Michelangelo. The ceiling of the Sistine Chapel. God reaches out to hand the gift of life to Adam. We took our own first breath, probably a cry, and entered this world kicking and screaming. But how long will our journey last? And when will it end?
How would you like to die? Perhaps you played the ghoulish game as a child? I did. My friends and I argued about which would be less painful – freezing to death or burning to death? What about drowning, a firing squad, the electric chair, falling off a cliff?
There really is no good way, is there? Actually, everyone I’ve asked agrees that there is. All ten respondents in my informal questionnaire said about the same thing: They’d all like to die peacefully, in their sleep, at an old age. And they’d like their loved ones nearby…

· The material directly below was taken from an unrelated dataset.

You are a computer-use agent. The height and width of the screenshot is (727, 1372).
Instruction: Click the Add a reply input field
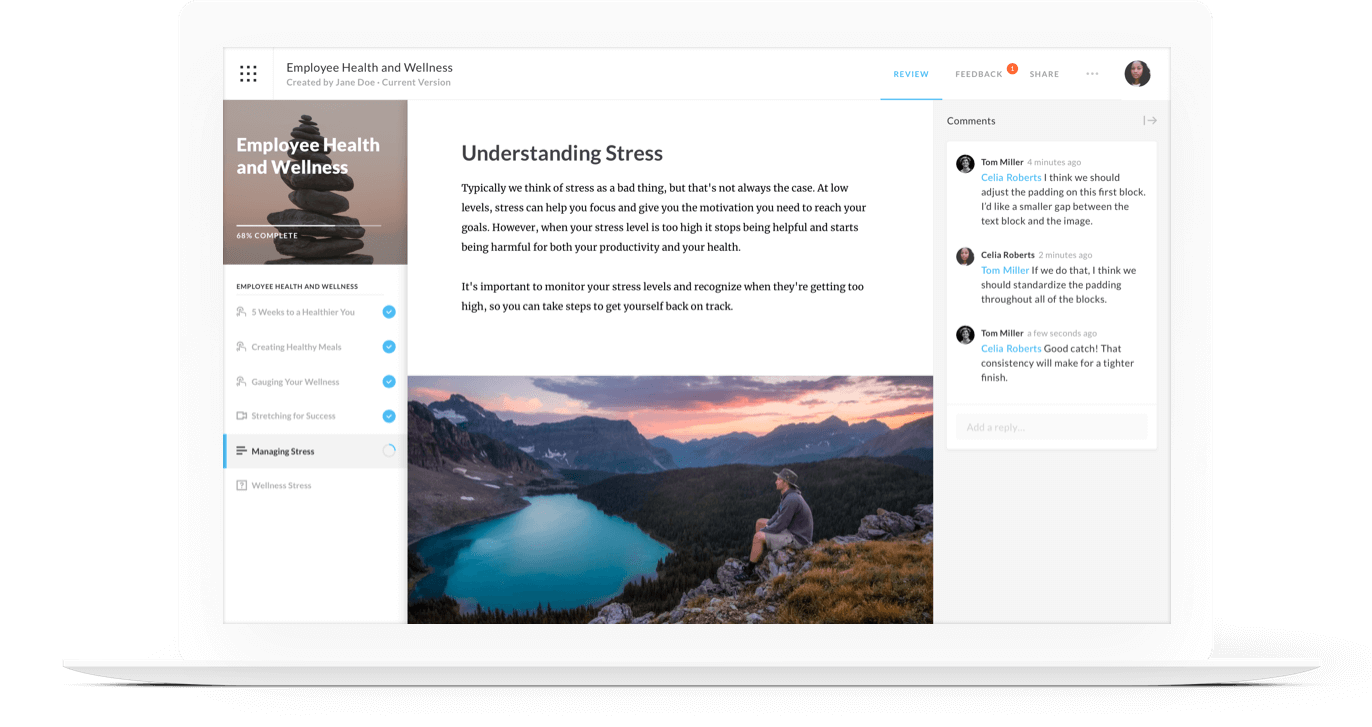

Nobody wants to die a painful death. No one says they’d like to die hooked up to machines in a hospital intensive care unit, a tube jammed down their throat.

So why do so many people die this way? I think there are at least three reasons: 1) The Puritan-Catholic ethic shouts at us to hang on to life, even to suffer, rather than to give up and die, 2) the medical-industrial complex is geared to use its technology to save us (and to charge us for it!) 3) Families and patients often cannot agree when it’s time to stop treatment and turn to comfort and dignity.
And there’s one more thing. Up until recently, there have been no good alternatives to hospital care for the terminally ill.
In 1974, in New Haven, Connecticut, the best choice finally emerged. The first American hospice began service. A year later, Alive Hospice opened in Nashville. Since then, over three thousand hospices have begun operation coast-to-coast.
Still, most people wait to long to avail themselves of the hospice option. It’s a tragedy. In 1982, from a distance, I was aware of my grandmother dying in pain from cancer. My efforts to bring her palliative care were thwarted by relatives and doctors who withheld vital pain relief. "They’re afraid she’ll become addicted," my uncle reported. Imagine that, a 91-year old drug addict!
Just a quarter century later, doctors are still slow to introduce needed pain relief to dying patients. Hospice knows how to solve these problems. And organizations like Alive Hospice solve them with Radical Loving Care.
When it’s time to make our exit, the touch of life we received from God can now be matched by hands of love from hospice caregivers supporting us in our last days.